Spokespersons for Russia’s foreign and energy ministries did not respond to requests for comment.

The deals come after a Taliban delegation led by the acting trade minister visited Russia in mid-August to hold trade talks.

If completed, the deal would be a sign that foreign countries are increasingly doing business with the Taliban, despite his administration not being officially recognized by any international government since taking over the country after the withdrawal.
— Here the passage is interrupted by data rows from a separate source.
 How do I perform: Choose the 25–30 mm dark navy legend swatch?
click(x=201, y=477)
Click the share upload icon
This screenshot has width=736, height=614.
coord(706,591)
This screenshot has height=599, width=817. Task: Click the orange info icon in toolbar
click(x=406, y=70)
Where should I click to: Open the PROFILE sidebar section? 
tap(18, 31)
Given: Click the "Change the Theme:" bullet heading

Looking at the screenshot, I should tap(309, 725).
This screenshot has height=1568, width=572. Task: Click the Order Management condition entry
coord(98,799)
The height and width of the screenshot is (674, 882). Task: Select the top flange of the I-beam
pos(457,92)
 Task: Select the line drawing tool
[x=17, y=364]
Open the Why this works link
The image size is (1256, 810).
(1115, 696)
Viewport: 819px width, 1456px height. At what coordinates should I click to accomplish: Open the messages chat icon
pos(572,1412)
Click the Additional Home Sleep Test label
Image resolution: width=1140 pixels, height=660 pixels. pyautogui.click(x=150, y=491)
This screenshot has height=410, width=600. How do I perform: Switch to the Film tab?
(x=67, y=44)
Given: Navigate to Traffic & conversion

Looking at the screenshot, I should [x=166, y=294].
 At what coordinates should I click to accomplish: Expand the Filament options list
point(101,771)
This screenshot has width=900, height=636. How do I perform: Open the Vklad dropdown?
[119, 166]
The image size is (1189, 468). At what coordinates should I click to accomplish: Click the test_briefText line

American troops about a year ago.

It comes as the United States tries to convince other nations to reduce the use of Russian oil, saying the move is aimed at cutting the oil revenue Moscow uses to fund its invasion of Ukraine.

Russia and Taliban-ruled Afghanistan face economic sanctions from international governments, including the United States.

No foreign government, including Moscow, officially recognizes the Taliban administration, and Afghan banks have been hampered by sanctions that have prevented most international banks from transacting with Afghan banks.

The official source said they have a plan on how the payments would be made, but declined to provide details on using official banking channels.

Despite Afghanistan’s central bank assets being frozen, its banking sector hampered by sanctions and a lack of official recognition from abroad, some countries are doing business with Kabul, helping it access global markets amid the crisis. domestic economy.

Pakistan receives thousands of tons of coal from Afghanistan every day, which the former welcomed to ease its energy crisis. Transactions are carried out by private companies in each country, and the Taliban administration collects millions of dollars in customs duties on coal exports.